# Help with a steady rest



## yachtsmanbill (Mar 15, 2013)

I picked up this steady rest a few weeks ago at a Model A Ford swap meet in West Bend. It was really on a lark as I didnt have any measurements from my SB 9A.
Sitting it on the ways it measures up to about 11-12 inches of swing. If anyone can ID it Id appreciate it.
Id really like to trade for a good 3 way knurling tool or another SB9 steady rest. 
Otherwise its for sale as you see it for $50/offer plus shipping (10-15lbs?) Theres no under bed clamp included.
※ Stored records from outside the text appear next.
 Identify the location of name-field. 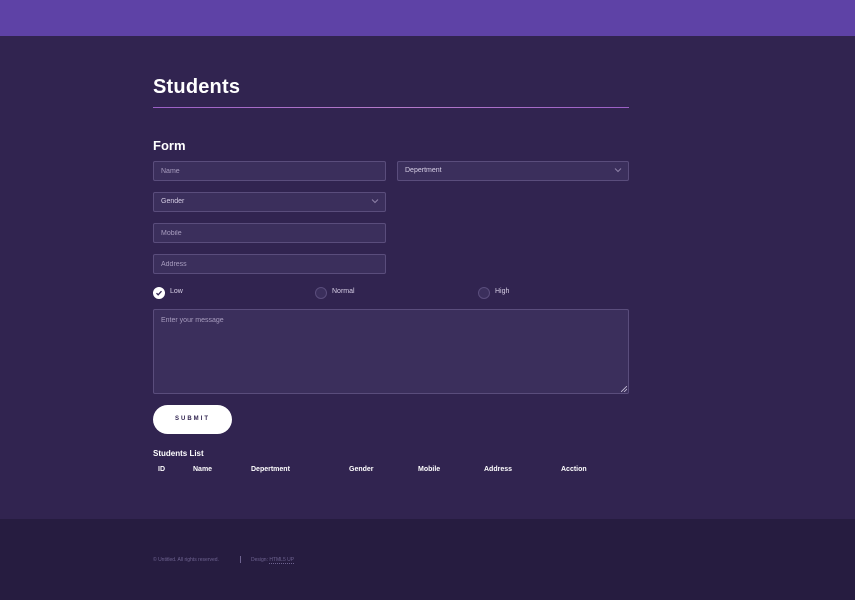
(270, 171).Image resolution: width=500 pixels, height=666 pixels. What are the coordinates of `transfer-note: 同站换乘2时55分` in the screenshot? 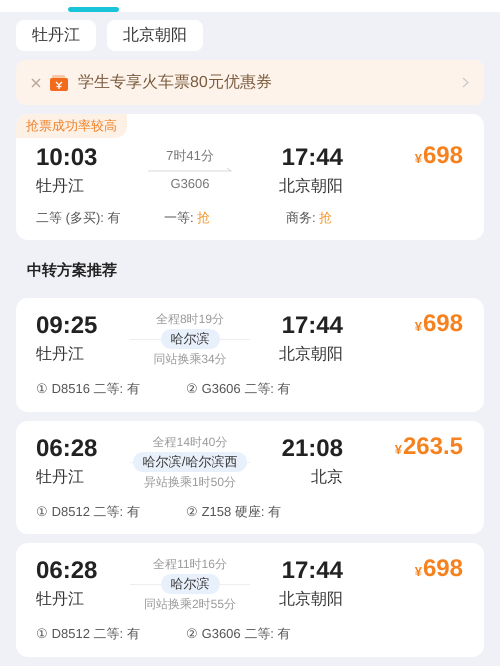 It's located at (190, 604).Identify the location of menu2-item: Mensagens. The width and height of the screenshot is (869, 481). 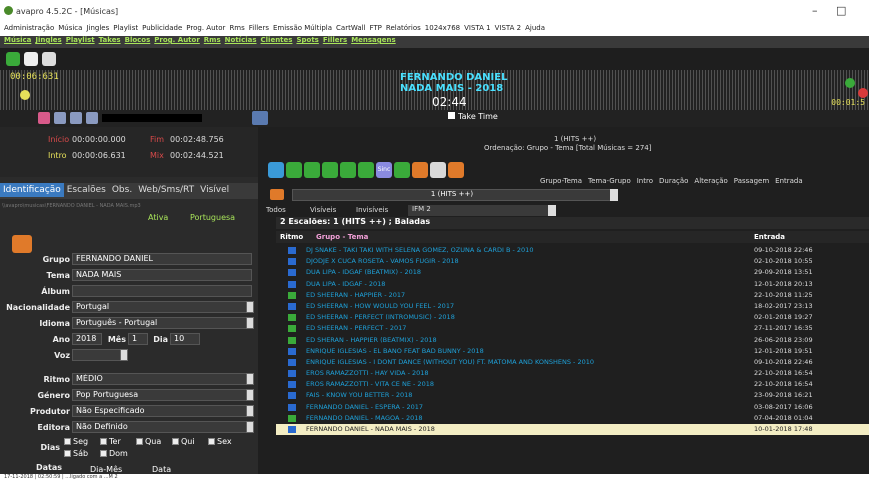
(374, 40). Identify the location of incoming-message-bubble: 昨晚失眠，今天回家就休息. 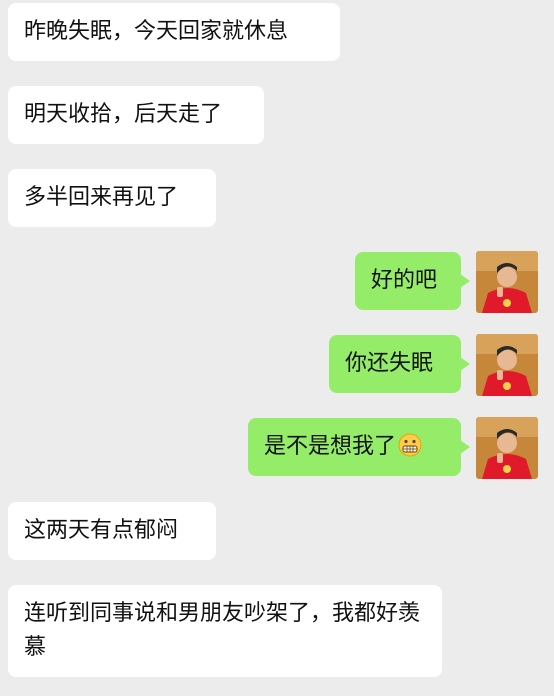
(174, 32).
Please PM me if interested. ws 6303888882


----------



## yachtsmanbill (Mar 17, 2013)

Just wanted to include some numbers for those interested...   ws


----------



## yachtsmanbill (Mar 21, 2013)

Steady rest has been sold. Thanks guys... it works with a Rockwell 10" machine. Now I need a decent SR for my SB9A and a 3 way knurling tool.   ws


----------



## NEL957 (Sep 1, 2013)

from your drawing you have a 12 inch steady. You can use it on larger with block to raise it up. But if your lathe is less than 12 inch, you can not use it. With that said, if it not right, clean it up real nice and put it on E-Bay and it will go quick.
Nelson


----------